### What you are asked to do
Write out exactly the lines from the one containing "Given: Open the 购买商业用途许可证 link" through the last line of the records below, both included, and leave out any pictures.

### Given data

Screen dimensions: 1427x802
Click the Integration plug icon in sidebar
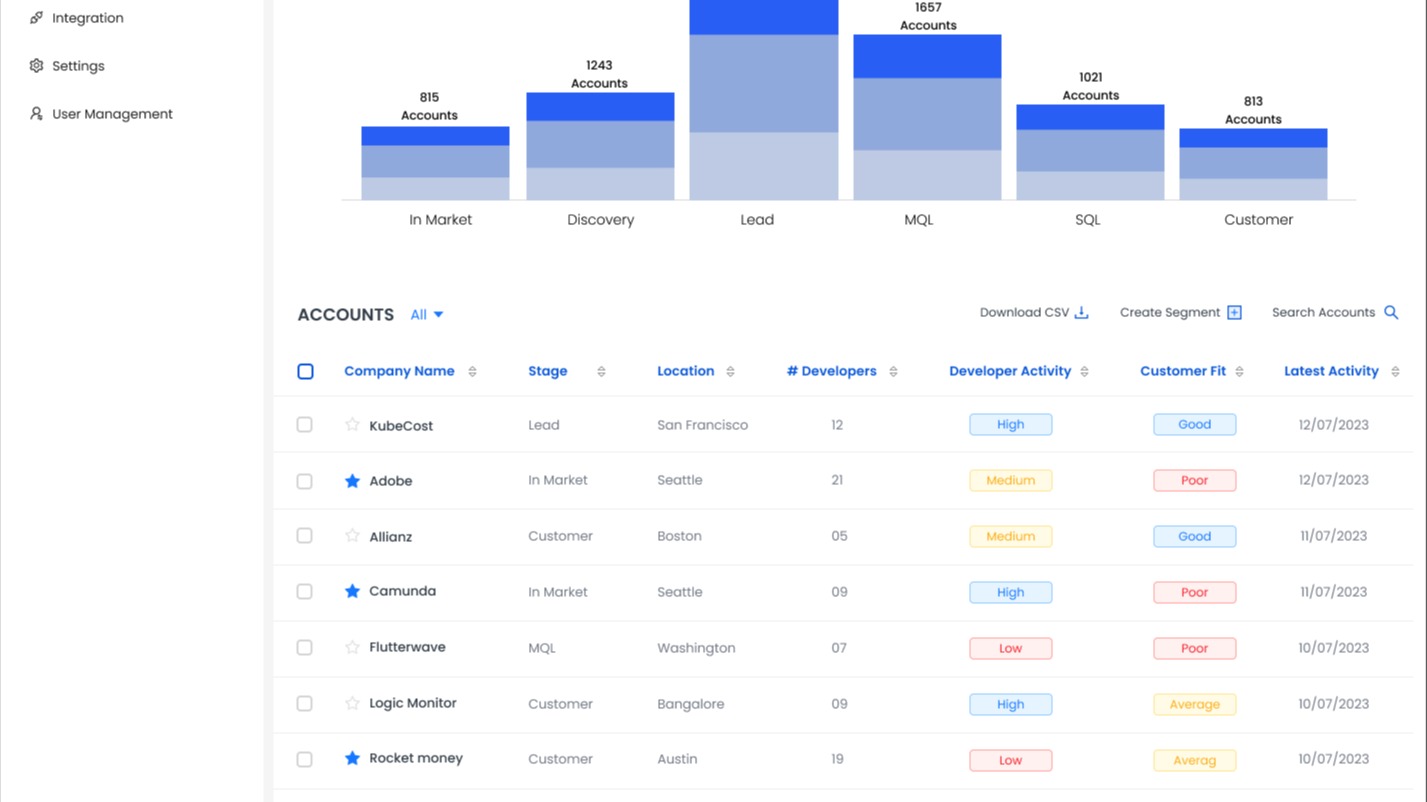click(x=37, y=18)
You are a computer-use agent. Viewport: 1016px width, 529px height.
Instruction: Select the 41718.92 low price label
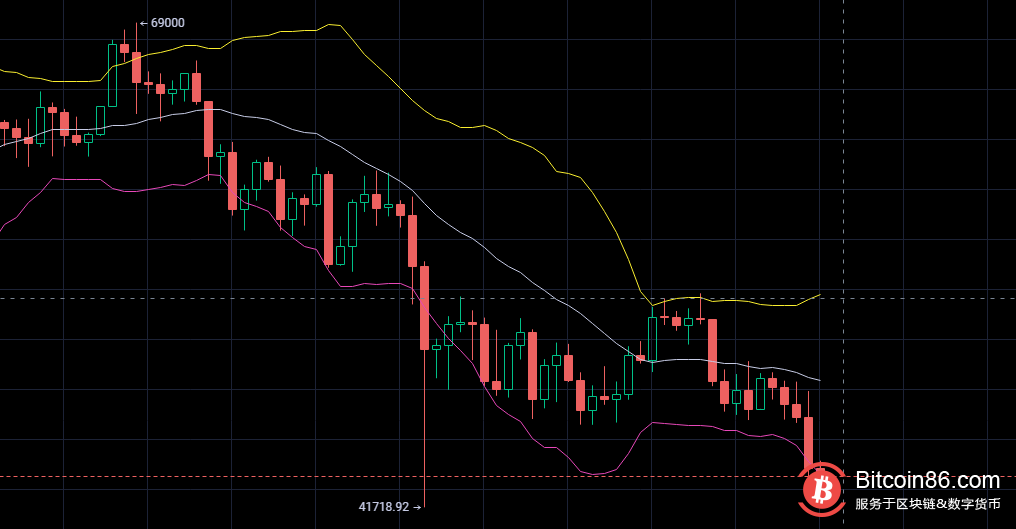384,507
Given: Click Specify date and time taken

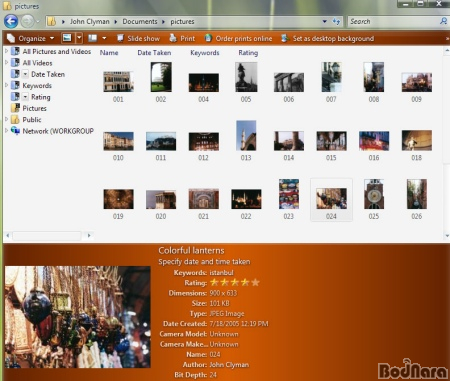Looking at the screenshot, I should click(204, 262).
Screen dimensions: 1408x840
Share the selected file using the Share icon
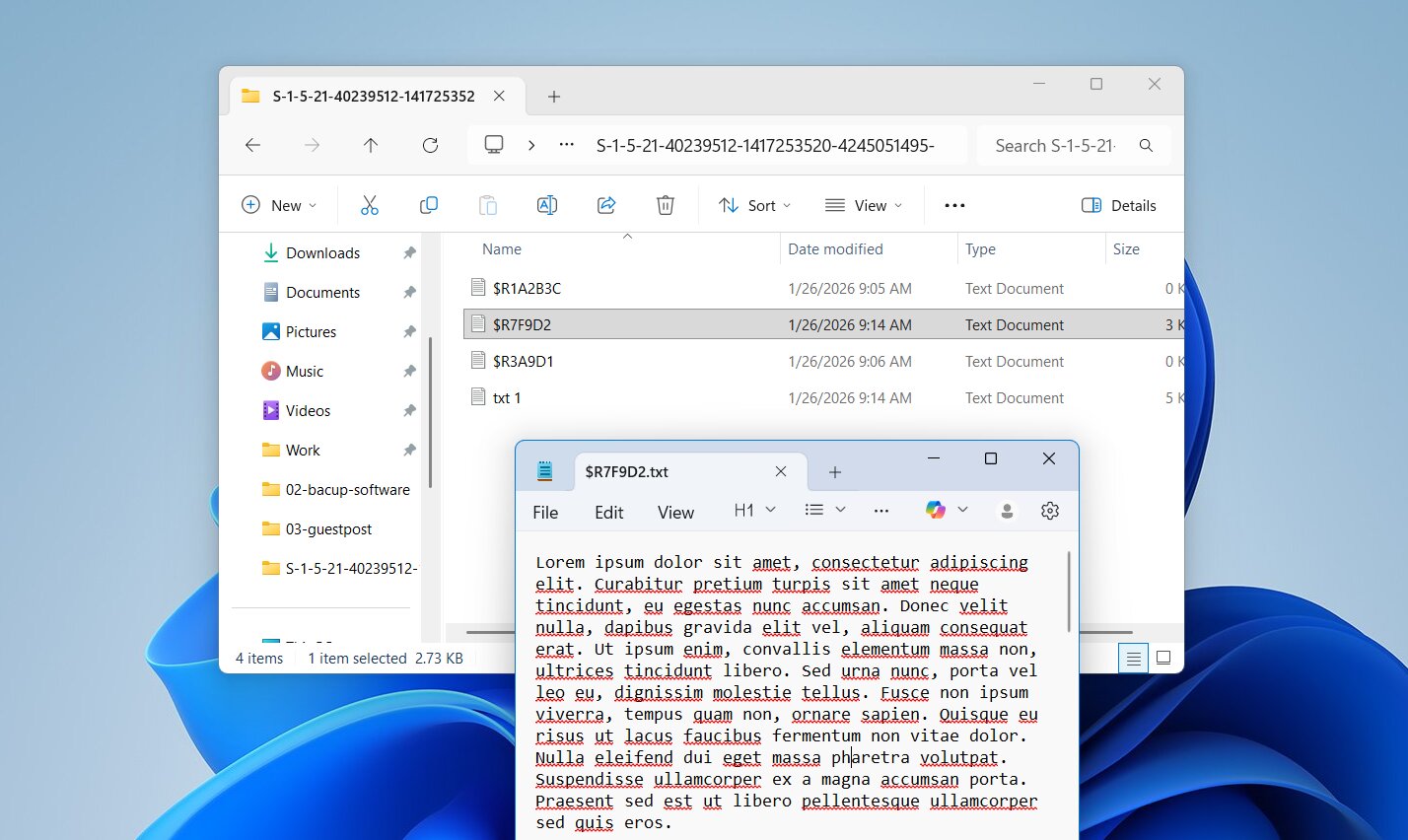[605, 204]
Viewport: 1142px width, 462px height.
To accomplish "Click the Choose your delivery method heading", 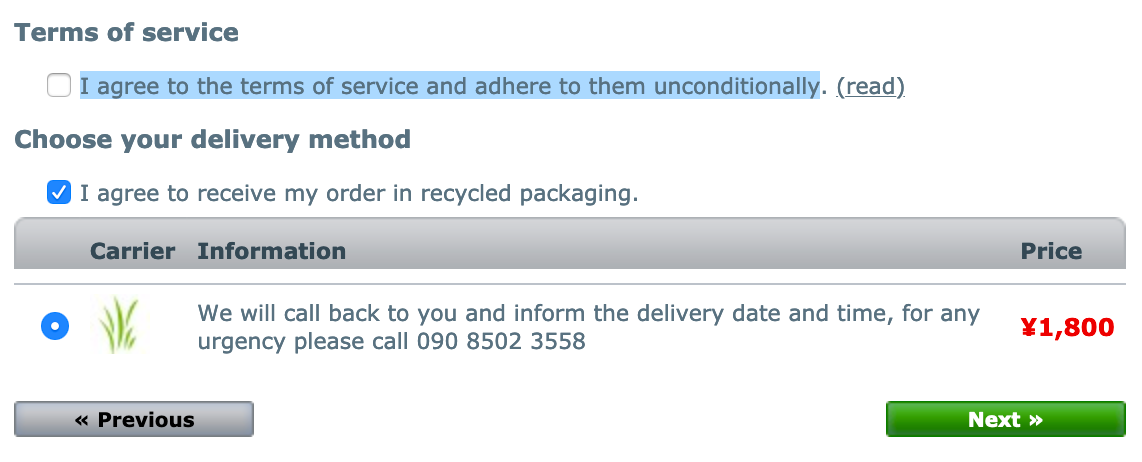I will click(213, 139).
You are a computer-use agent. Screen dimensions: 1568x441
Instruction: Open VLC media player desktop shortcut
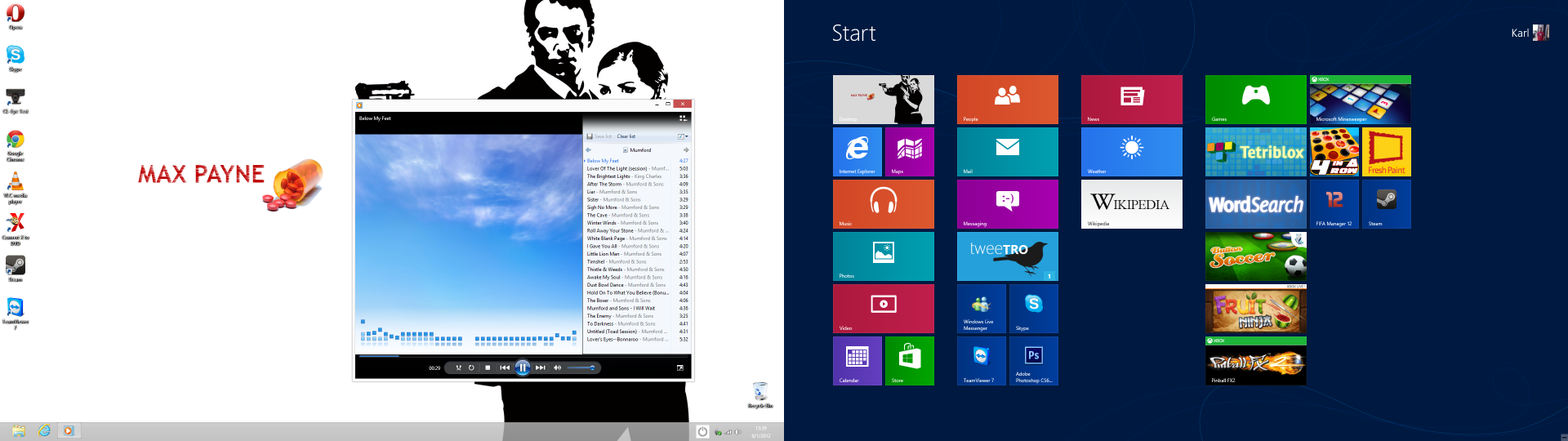(16, 185)
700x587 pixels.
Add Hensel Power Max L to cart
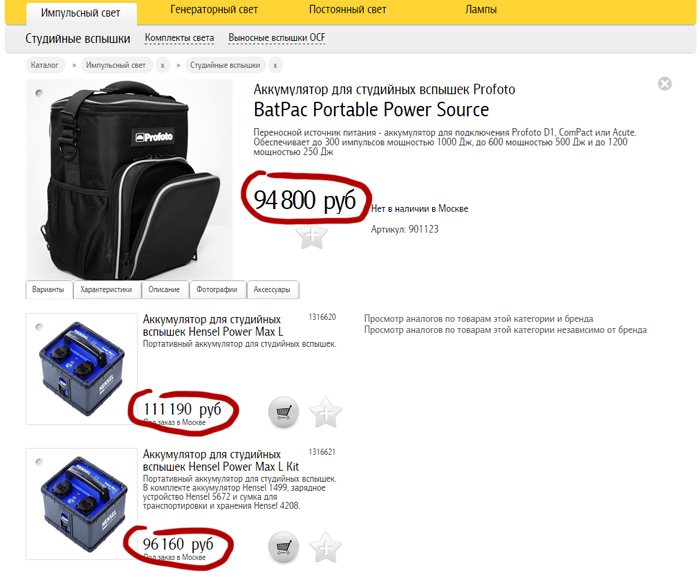click(283, 411)
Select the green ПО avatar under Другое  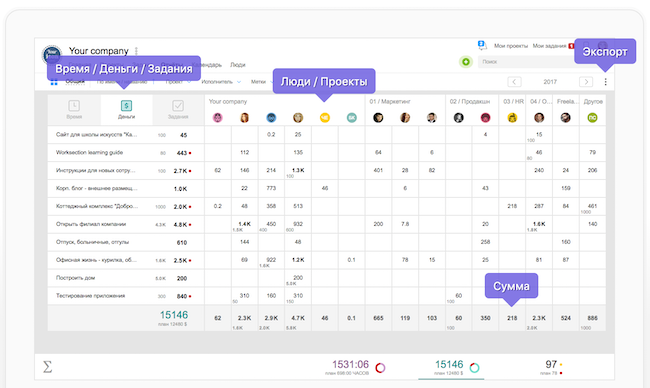tap(592, 118)
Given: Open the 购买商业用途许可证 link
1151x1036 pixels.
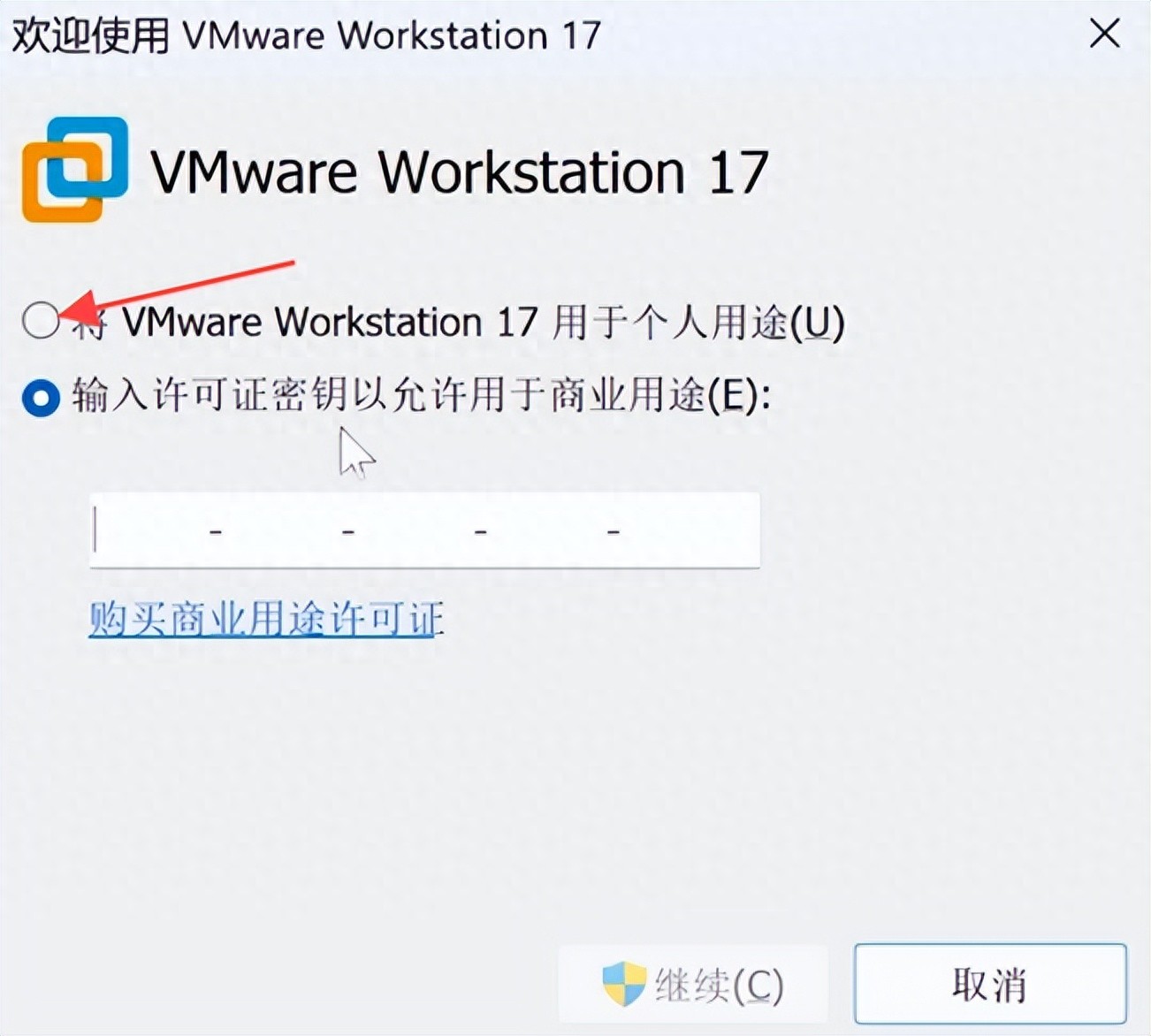Looking at the screenshot, I should (266, 619).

### Final answer
Given: Open the 购买商业用途许可证 link
1151x1036 pixels.
Looking at the screenshot, I should (266, 619).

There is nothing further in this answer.